Colin Weaver, deputy executive director of New Yorkers Against Gun Violence,
said microstamping was needed because the difficulty of tracing
firearms made gun crimes more difficult to solve than crimes that did
not involve guns. An analysis by his organization found that from 2007
to 2009 in New York State, for example, 48.5 percent of aggravated
assaults involving a firearm were solved, compared with 67.6 percent of
aggravated assaults that did not involve guns.
For his part, Mr. Lizotte said microstamping had nothing to do with gun rights.

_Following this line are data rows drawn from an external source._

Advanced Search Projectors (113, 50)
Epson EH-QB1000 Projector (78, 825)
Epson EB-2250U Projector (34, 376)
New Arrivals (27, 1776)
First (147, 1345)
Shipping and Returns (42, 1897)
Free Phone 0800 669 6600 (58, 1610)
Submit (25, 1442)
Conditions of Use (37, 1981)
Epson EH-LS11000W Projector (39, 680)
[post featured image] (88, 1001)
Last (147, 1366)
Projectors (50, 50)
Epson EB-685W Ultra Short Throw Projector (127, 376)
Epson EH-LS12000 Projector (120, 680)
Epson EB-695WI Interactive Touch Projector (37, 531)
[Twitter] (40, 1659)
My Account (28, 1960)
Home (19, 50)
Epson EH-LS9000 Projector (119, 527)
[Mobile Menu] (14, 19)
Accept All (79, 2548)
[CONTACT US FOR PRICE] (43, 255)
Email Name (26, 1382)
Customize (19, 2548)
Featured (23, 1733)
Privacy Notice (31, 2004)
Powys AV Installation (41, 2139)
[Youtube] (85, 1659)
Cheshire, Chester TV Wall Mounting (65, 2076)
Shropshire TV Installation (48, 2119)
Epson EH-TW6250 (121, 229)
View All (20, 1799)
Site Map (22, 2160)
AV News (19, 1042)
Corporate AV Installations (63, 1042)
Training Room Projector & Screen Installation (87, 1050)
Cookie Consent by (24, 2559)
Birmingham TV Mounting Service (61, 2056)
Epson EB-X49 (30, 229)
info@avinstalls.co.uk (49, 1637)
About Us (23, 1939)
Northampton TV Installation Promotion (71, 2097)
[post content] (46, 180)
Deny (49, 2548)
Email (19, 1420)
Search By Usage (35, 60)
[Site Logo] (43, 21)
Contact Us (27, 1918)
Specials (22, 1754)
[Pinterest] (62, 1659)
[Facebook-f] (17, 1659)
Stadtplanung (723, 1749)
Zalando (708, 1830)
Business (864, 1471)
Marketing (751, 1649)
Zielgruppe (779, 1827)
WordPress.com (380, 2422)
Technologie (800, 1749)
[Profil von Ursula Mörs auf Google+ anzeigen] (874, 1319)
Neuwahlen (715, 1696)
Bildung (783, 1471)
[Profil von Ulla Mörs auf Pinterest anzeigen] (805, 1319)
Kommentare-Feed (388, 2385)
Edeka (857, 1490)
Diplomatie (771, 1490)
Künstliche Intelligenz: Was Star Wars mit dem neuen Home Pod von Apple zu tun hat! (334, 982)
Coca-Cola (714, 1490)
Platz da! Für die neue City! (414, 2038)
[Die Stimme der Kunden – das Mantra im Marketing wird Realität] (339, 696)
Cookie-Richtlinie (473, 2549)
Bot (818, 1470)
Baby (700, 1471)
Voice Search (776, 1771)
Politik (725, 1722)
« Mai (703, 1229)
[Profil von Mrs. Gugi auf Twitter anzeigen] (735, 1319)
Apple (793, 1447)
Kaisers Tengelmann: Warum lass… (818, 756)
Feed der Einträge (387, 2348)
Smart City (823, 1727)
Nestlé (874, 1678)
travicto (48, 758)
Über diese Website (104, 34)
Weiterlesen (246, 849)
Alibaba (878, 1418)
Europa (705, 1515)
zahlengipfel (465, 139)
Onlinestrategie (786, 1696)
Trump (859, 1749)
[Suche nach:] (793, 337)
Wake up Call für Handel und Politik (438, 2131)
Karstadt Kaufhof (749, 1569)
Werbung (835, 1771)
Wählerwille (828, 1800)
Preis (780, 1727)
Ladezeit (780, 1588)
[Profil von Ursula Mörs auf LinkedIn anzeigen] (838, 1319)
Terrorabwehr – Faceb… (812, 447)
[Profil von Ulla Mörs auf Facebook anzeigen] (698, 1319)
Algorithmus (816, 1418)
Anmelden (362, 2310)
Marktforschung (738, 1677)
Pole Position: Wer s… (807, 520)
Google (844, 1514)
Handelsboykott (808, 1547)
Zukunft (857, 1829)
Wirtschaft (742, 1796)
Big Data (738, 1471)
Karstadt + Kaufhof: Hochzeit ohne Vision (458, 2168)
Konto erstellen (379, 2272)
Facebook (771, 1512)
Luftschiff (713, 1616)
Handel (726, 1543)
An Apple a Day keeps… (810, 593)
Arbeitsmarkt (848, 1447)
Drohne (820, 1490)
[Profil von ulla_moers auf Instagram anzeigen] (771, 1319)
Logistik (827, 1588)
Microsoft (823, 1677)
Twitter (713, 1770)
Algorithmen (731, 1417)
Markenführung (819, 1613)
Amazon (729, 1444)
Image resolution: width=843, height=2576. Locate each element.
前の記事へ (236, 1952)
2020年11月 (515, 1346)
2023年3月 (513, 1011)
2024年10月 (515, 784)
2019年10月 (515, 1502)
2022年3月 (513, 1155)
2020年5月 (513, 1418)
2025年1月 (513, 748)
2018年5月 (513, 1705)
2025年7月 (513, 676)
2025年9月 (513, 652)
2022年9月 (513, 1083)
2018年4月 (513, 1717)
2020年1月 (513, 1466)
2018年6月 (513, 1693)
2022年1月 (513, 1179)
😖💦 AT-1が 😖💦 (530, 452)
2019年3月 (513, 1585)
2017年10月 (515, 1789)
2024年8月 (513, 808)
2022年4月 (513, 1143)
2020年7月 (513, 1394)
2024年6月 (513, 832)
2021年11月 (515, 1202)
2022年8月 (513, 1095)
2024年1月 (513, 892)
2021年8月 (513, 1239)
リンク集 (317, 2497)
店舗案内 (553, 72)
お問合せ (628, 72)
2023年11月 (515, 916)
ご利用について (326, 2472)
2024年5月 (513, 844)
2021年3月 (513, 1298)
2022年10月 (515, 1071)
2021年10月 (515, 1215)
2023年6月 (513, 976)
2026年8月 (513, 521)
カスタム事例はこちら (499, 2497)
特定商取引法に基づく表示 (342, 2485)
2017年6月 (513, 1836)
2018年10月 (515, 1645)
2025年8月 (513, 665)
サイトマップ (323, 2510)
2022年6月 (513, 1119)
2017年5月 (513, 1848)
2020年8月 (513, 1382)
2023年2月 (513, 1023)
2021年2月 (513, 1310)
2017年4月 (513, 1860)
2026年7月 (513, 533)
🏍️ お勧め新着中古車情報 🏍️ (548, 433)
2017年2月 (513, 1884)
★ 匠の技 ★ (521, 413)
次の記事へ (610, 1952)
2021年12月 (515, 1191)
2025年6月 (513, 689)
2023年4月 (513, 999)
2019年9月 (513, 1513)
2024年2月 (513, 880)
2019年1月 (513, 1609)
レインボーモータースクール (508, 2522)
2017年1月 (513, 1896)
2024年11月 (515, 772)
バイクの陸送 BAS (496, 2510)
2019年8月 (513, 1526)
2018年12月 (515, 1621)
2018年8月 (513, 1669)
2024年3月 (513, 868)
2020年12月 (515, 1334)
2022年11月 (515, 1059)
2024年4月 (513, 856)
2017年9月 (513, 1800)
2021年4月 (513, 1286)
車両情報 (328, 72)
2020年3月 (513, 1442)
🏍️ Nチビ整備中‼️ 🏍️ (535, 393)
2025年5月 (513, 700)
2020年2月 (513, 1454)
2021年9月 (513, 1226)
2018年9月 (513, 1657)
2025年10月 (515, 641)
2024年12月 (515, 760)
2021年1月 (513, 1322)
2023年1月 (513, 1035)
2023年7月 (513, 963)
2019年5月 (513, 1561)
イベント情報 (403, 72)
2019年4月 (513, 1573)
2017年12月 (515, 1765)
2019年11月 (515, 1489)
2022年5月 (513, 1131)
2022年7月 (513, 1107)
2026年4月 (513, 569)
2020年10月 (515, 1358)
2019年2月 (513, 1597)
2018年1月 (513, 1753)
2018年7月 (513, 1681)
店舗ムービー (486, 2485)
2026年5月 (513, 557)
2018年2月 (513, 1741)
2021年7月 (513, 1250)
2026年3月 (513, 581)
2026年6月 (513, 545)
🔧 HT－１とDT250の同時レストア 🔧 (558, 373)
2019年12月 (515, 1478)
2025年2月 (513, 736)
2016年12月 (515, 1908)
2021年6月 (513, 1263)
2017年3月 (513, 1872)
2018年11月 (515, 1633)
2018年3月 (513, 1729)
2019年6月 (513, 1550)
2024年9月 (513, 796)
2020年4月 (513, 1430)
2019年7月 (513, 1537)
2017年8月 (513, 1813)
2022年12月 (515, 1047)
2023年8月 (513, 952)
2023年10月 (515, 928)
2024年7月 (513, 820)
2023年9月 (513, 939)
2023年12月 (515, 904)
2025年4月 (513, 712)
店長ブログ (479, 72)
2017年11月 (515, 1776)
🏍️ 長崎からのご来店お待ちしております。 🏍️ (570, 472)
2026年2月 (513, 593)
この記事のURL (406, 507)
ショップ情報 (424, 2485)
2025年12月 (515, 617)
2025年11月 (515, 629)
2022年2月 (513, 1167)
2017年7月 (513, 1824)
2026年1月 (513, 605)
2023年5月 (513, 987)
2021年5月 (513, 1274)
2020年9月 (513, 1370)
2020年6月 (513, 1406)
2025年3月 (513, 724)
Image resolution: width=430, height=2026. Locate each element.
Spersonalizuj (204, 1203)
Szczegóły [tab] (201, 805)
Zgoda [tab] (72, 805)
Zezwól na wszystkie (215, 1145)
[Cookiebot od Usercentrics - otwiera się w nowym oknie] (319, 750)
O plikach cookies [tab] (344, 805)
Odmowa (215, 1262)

“I’m a Second Amendment guy,” he said, adding that he is a member of the
N.R.A. “I just want to be part of the solution of protecting rights,
because every time something bad happens with a firearm, my rights get
curtailed.”
This article has been revised to reflect the following correction:
Correction: June 16, 2012
An article on Wednesday about laser technology used to engrave a microscopic numeric code on the firing pin and breech face of a firearm that is then transferred to ammunition described incorrectly the way in which a stamped code appears after the gun is fired. It is imprinted on the shell casing and on the primer, not just on the casing. A picture caption also described incorrectly the transfer of the numeric code from the firing pin. It is transferred to the primer, not to the casing.
Correction: June 16, 2012
An article on Wednesday about laser technology used to engrave a microscopic numeric code on the firing pin and breech face of a firearm that is then transferred to ammunition described incorrectly the way in which a stamped code appears after the gun is fired. It is imprinted on the shell casing and on the primer, not just on the casing. A picture caption also described incorrectly the transfer of the numeric code from the firing pin. It is transferred to the primer, not to the casing.